United States District Court, N.D. Illinois, Eastern Division
Mar 8, 2006
No. 04 C 8289 (N.D. Ill. Mar. 8, 2006)

Opinion

No. 04 C 8289.

March 8, 2006


MEMORANDUM OPINION AND ORDER


Mrs. Betty Cooke ("Mrs. Cooke") worked as a site manager for Burnham Management Company ("Burnham") since 1995. Through Burnham, Mrs. Cooke participated in the Burnham Management Company Long Term Disability Plan ("the plan") which was established through its purchase of group insurance from the CNA Life Insurance Company (now known as the Hartford Life Group Insurance Company).

On July 21, 2003, Mrs. Cooke ceased work due to symptoms of proximal muscle weakness, diabetes type II, lethargy, fibromyalgia, myopathy, hypertension, reflux, insomnia, degenerative joint disease, and hyperlipidemia. Upon her work stoppage, Mrs. Cooke applied for and received short-term disability benefits between July 17, 2003 and January 18, 2004. Mrs. Cooke subsequently applied for and received Social Security Disability benefits on June 25, 2004.

After her short-term disability terminated, Mrs. Cooke applied for long-term disability. Her application was reviewed by the Hartford Life Insurance Company ("Hartford"). On April 26, 2004, the claims administrator in charge of Mrs. Cooke's claim denied Mrs. Cooke benefits in a three page letter ("first denial letter"). The plan did not hire a physician to either examine Mrs. Cooke or review the record in its initial denial of her claim.

On September 17, 2004, Mrs. Cooke's attorneys appealed the denial of benefits. The request was reviewed by the Appeals Unit of Hartford. In reviewing the claim, the Appeals Unit hired a medical consultant, Dr. Mark Friedman, to review the claim file. Without examining Mrs. Cooke, Dr. Friedman concluded that the medical file did not support her claim for disability. On November 8, 2004, the claims administrator sent Mrs. Cooke's attorneys a letter ("second denial letter") affirming the earlier denial of benefits.

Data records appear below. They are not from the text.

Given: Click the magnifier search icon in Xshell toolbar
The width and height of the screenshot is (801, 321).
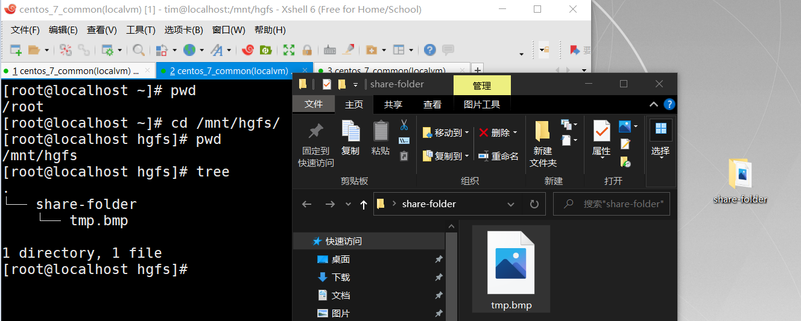Looking at the screenshot, I should tap(139, 50).

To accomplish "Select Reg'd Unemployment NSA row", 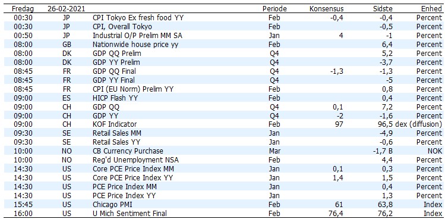I will [222, 160].
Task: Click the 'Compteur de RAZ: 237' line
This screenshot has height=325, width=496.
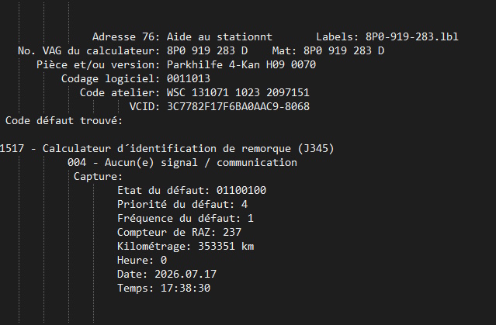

Mrs. Cooke's attorneys had forwarded additional medical records and the record of Plaintiff's successful Social Security Disability claim to Hartford on November 3, 2004. These records, however, had not been considered in the plan's denial of appeal. On December 8, 2004, these additional records were forwarded to Dr. Friedman. Dr. Friedman reviewed the additional records and concluded that there still was no objective evidence to support Mrs. Cooke's claims. On December 15, 2004, another letter ("third denial letter") was sent to Mrs. Cooke's lawyers explaining that the additional records had been reviewed and the plan affirmed its decision to deny benefits. The letter stated that all administrative remedies had been exhausted and informed Mrs. Cooke of her right to appeal under the Employee Retirement Income Security Act § 502(a). Mrs. Cooke filed her complaint with this court. The plan now moves for summary judgment.

I.

The plan language reads "[t]he plan administrator and the other plan fiduciaries have discretionary authority to determine your eligibility for and entitlement to benefits under the policy." A.R. H00029. Both parties agree that this language gives the administrator discretion over eligibility determinations that must be reviewed by this court according to the "arbitrary and capricious" standard. Manny v. Central States, Southeast and Southwest Areas Pension and Health and Welfare Funds, 388 F.3d 241, 242 (7th Cir. 2004).

Under the arbitrary and capricious standard, the administrator's decision will only be overturned when it is "unreasonable, and not merely incorrect." Jacobs v. Xerox Corp. Long Term Disability Plan, 356 F. Supp. 2d 877, 885 (N.D. Ill. 2005). In reviewing that decision, I must consider "whether the plan administrator (1) considered the factors relevant to the decision, and (2) articulated an explanation that makes a `rational connection' between the issue, the evidence, the text, and the decision made." Id. at 888.

II.

Before turning to the merits of this case, I address two related motions submitted by the plan. First the plan moves to strike the affidavit of Dr. Pocholo Florentino attached to Mrs. Cooke's Statement of Additional Facts That Require Denial of Summary Judgment. This affidavit was not part of the administrative record. Under the arbitrary and capricious standard, review is limited to the administrative record. Hess v. Hartford Life Accident Ins. Co., 274 F.3d 456 (7th 2001). Therefore, I grant the plan's motion and strike the affidavit.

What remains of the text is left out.